TASK BRIEF — The answer must be a single number: how many lines of the entries below include "range".

EXCERPTED RECORDS —
*** Begin section ***

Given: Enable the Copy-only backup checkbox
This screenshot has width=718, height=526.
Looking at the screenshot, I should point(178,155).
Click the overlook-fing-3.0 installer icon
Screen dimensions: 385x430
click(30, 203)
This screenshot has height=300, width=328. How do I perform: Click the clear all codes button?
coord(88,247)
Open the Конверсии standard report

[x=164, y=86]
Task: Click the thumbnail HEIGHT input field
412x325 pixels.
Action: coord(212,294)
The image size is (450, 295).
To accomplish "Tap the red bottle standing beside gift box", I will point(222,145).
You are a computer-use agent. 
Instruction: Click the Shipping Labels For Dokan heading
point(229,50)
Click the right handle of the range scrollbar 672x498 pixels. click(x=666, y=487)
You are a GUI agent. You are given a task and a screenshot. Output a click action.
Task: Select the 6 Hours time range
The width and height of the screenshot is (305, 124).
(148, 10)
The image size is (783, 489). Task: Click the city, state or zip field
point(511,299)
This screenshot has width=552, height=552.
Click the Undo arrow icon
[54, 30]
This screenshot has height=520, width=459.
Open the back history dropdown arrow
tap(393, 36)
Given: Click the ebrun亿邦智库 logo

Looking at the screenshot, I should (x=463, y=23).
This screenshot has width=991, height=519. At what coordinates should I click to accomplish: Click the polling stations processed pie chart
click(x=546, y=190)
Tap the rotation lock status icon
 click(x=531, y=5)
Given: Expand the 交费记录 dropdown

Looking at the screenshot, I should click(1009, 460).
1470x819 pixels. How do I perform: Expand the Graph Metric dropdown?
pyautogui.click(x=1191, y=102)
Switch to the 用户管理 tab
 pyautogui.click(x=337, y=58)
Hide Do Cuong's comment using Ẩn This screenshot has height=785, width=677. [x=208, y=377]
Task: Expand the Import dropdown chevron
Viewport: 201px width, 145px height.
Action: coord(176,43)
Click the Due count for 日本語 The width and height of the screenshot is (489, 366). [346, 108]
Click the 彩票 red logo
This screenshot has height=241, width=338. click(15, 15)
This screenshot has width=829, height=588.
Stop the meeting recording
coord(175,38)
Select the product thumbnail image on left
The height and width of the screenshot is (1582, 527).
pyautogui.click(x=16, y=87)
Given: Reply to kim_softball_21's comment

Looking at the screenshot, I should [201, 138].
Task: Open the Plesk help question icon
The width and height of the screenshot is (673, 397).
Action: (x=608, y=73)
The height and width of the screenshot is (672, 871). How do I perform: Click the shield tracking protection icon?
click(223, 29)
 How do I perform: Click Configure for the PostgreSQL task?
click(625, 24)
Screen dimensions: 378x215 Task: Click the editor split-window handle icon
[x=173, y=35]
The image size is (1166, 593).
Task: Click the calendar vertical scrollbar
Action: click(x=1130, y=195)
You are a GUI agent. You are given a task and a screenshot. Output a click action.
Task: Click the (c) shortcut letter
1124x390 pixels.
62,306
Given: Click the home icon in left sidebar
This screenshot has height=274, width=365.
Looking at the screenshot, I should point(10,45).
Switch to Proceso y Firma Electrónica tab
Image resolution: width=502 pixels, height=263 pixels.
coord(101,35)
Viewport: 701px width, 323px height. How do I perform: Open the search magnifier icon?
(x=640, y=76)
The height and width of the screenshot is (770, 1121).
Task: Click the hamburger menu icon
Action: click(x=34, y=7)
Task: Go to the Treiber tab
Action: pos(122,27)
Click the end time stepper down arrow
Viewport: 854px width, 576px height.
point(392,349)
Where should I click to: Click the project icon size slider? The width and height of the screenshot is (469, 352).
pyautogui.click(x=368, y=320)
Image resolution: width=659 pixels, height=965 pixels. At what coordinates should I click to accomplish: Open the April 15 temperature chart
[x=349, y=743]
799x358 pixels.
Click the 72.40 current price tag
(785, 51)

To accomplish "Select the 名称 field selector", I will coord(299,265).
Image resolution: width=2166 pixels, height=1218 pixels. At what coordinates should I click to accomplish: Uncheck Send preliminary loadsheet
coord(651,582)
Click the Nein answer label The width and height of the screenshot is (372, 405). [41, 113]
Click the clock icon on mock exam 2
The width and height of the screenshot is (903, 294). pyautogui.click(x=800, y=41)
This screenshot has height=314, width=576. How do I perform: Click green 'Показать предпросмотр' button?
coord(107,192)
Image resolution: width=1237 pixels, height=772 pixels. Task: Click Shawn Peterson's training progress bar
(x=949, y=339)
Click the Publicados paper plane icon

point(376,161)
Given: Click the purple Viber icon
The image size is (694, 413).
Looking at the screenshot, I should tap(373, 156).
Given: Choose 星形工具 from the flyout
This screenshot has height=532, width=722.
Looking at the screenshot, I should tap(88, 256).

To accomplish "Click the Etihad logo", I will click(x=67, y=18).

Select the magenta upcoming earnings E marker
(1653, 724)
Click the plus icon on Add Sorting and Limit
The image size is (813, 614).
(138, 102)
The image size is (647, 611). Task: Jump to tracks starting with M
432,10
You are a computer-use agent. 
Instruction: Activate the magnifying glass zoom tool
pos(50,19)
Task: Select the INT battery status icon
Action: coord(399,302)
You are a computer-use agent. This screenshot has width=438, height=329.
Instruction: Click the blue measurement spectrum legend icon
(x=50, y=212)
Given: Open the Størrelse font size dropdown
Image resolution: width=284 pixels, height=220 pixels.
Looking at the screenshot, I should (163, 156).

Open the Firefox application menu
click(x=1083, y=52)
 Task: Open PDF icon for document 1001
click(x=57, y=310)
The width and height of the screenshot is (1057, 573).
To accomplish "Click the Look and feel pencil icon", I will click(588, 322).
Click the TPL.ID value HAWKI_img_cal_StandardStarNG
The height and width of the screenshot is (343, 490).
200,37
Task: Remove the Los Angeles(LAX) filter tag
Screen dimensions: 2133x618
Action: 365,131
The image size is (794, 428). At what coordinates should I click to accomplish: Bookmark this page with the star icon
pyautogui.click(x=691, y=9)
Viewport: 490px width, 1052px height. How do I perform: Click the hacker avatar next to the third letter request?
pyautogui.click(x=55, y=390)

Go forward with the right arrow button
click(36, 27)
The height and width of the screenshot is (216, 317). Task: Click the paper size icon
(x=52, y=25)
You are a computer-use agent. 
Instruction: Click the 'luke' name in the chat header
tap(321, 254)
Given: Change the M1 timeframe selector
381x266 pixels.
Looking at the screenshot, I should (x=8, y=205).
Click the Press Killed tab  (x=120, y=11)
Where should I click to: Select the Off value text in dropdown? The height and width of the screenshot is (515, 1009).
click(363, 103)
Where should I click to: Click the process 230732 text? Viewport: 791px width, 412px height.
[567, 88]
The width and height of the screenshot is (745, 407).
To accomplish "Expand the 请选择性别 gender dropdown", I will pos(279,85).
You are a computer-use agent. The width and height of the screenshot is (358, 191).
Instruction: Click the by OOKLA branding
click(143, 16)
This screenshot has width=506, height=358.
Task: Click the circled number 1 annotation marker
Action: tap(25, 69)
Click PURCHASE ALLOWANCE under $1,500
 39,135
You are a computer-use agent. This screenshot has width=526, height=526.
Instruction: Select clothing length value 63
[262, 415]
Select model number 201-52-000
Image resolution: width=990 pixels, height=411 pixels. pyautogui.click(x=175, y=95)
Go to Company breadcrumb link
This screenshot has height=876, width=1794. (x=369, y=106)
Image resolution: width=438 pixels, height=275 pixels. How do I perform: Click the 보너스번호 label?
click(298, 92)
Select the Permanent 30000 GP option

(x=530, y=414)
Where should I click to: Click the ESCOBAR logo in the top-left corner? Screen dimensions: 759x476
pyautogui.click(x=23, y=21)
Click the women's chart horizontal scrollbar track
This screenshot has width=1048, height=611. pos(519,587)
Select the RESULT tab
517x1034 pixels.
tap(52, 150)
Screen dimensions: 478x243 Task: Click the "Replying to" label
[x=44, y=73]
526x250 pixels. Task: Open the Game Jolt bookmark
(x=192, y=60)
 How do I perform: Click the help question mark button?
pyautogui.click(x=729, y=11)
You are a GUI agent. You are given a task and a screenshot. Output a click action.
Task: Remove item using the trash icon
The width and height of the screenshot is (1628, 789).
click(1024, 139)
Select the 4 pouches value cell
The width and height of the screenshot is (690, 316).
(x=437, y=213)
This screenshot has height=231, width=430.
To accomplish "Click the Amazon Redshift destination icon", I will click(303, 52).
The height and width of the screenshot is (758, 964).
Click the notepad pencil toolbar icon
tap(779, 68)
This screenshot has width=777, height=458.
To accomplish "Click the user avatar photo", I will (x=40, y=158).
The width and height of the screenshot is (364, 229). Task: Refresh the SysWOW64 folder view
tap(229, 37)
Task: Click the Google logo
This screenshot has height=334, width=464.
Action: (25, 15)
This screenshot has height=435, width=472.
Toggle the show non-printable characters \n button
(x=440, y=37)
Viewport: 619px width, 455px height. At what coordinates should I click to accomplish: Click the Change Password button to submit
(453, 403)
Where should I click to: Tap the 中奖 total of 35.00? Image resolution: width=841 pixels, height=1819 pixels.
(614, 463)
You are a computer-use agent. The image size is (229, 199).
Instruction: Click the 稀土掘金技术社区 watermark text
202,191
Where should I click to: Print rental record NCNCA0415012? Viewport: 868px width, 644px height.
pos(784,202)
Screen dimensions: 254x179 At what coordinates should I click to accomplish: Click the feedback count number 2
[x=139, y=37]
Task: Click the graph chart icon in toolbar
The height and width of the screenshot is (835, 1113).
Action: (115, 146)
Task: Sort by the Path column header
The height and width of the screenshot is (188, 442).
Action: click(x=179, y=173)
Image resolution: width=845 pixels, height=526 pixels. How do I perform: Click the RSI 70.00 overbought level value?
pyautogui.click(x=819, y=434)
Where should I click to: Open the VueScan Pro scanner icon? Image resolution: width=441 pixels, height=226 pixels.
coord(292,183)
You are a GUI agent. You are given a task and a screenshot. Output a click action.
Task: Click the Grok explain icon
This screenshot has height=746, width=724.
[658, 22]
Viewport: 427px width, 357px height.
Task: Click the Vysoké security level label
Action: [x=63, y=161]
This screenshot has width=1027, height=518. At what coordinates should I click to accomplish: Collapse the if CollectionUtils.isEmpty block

*** End section ***

SOLUTION TO THE EXERCISE — 2